Big and Small Powers
With non-predatory neighbors to its north and south and fish to its east and west, the United States enjoys a level of physical security unprecedented in the history of great and small powers. That gives America a margin for error that the small power simply cannot afford.
Indeed, Americans have a hard time internalizing what it’s like to be a small nation living on the knife’s edge, whose tiny physical size, isolation and sense of vulnerability exists alongside its power and strength.
I don’t think Iran wants nuclear weapons to launch a first strike against Israel. But it’s impossible to ignore, let alone trivialize, Israeli security concerns and vulnerabilities in this regard, particularly in the face of Iran’s rhetoric, regional ambitions and support for terrorism over the years.
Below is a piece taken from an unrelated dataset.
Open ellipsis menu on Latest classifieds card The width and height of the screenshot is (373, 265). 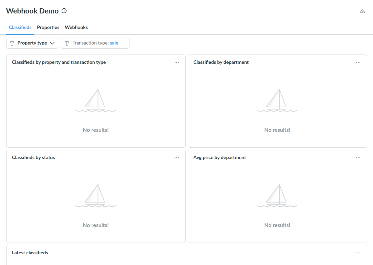(358, 253)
Israel isn’t some hapless victim, a piece of driftwood bobbing about on a turbulent sea; it’s a dynamic nation (and a nuclear weapons state) with great military power with the capacity if need be to deal with Iran too. But that doesn’t take away from the reality that it’s a small country living in a dangerous neighborhood.
Netanyahu’s World View
All Israeli Prime Ministers are said to sleep with one eye open. Benjamin Netanyahu sleeps with two eyes open. No Israeli Prime Minister can afford to take Israel’s security for granted. And none does.
But ever since I’ve known him, the key to understanding this Prime Minister is that he’s immersed in the proposition that Israel’s very survival can’t be taken for granted either. All Israeli leaders function in a high threat environment. But in Netanyahu’s case, it defines his world and creates an us-against-them sensibility that extends to Israel’s adversaries and its friends too.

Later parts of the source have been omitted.